Segment Open

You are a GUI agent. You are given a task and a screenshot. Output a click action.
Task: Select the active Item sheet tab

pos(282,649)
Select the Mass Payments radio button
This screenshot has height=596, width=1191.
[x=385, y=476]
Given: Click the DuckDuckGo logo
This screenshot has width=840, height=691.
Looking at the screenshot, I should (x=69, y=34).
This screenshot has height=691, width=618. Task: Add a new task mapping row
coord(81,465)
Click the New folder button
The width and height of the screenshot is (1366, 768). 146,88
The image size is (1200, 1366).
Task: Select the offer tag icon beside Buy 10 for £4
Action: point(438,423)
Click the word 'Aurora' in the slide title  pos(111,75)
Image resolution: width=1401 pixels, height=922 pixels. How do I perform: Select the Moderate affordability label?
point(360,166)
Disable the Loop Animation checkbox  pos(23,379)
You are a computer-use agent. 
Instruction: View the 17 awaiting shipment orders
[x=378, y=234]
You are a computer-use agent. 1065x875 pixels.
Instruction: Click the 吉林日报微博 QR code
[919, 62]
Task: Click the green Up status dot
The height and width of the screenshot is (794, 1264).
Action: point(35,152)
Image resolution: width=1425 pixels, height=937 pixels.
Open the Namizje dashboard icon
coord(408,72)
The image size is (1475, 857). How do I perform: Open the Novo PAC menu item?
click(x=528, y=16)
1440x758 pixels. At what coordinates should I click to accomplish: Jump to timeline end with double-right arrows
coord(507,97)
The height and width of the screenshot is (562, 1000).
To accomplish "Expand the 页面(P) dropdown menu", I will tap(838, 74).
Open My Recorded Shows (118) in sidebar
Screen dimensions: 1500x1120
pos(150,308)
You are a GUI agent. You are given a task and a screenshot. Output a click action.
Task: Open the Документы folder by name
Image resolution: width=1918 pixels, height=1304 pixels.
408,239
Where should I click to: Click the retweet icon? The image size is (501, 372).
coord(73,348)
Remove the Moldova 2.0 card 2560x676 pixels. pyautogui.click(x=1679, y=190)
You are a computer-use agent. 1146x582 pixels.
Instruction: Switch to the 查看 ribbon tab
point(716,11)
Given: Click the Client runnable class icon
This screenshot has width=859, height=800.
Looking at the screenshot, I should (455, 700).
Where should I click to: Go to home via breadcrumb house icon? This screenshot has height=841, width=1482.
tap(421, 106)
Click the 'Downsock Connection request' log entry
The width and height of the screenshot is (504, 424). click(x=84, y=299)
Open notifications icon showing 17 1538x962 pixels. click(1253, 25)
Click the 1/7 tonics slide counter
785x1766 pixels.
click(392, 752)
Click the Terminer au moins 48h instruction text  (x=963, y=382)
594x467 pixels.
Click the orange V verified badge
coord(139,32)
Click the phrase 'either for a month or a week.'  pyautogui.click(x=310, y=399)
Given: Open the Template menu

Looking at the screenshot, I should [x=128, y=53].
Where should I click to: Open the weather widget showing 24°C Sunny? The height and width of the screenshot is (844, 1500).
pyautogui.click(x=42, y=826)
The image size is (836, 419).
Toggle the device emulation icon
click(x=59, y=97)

Segment Closed

In full and without error, give the listing again.

- **Problem solution**:
You are a GUI agent. You are given a task and a screenshot. Output a click action.
Task: Select the active Item sheet tab

pos(282,649)
Select the Mass Payments radio button
This screenshot has height=596, width=1191.
[x=385, y=476]
Given: Click the DuckDuckGo logo
This screenshot has width=840, height=691.
Looking at the screenshot, I should (x=69, y=34).
This screenshot has height=691, width=618. Task: Add a new task mapping row
coord(81,465)
Click the New folder button
The width and height of the screenshot is (1366, 768). 146,88
The image size is (1200, 1366).
Task: Select the offer tag icon beside Buy 10 for £4
Action: point(438,423)
Click the word 'Aurora' in the slide title  pos(111,75)
Image resolution: width=1401 pixels, height=922 pixels. How do I perform: Select the Moderate affordability label?
point(360,166)
Disable the Loop Animation checkbox  pos(23,379)
You are a computer-use agent. 
Instruction: View the 17 awaiting shipment orders
[x=378, y=234]
You are a computer-use agent. 1065x875 pixels.
Instruction: Click the 吉林日报微博 QR code
[919, 62]
Task: Click the green Up status dot
The height and width of the screenshot is (794, 1264).
Action: point(35,152)
Image resolution: width=1425 pixels, height=937 pixels.
Open the Namizje dashboard icon
coord(408,72)
The image size is (1475, 857). How do I perform: Open the Novo PAC menu item?
click(x=528, y=16)
1440x758 pixels. At what coordinates should I click to accomplish: Jump to timeline end with double-right arrows
coord(507,97)
The height and width of the screenshot is (562, 1000).
To accomplish "Expand the 页面(P) dropdown menu", I will tap(838, 74).
Open My Recorded Shows (118) in sidebar
Screen dimensions: 1500x1120
pos(150,308)
You are a GUI agent. You are given a task and a screenshot. Output a click action.
Task: Open the Документы folder by name
Image resolution: width=1918 pixels, height=1304 pixels.
408,239
Where should I click to: Click the retweet icon? The image size is (501, 372).
coord(73,348)
Remove the Moldova 2.0 card 2560x676 pixels. pyautogui.click(x=1679, y=190)
You are a computer-use agent. 1146x582 pixels.
Instruction: Switch to the 查看 ribbon tab
point(716,11)
Given: Click the Client runnable class icon
This screenshot has width=859, height=800.
Looking at the screenshot, I should (455, 700).
Where should I click to: Go to home via breadcrumb house icon? This screenshot has height=841, width=1482.
tap(421, 106)
Click the 'Downsock Connection request' log entry
The width and height of the screenshot is (504, 424). click(x=84, y=299)
Open notifications icon showing 17 1538x962 pixels. click(1253, 25)
Click the 1/7 tonics slide counter
785x1766 pixels.
click(392, 752)
Click the Terminer au moins 48h instruction text  (x=963, y=382)
594x467 pixels.
Click the orange V verified badge
coord(139,32)
Click the phrase 'either for a month or a week.'  pyautogui.click(x=310, y=399)
Given: Open the Template menu

Looking at the screenshot, I should [x=128, y=53].
Where should I click to: Open the weather widget showing 24°C Sunny? The height and width of the screenshot is (844, 1500).
pyautogui.click(x=42, y=826)
The image size is (836, 419).
Toggle the device emulation icon
click(x=59, y=97)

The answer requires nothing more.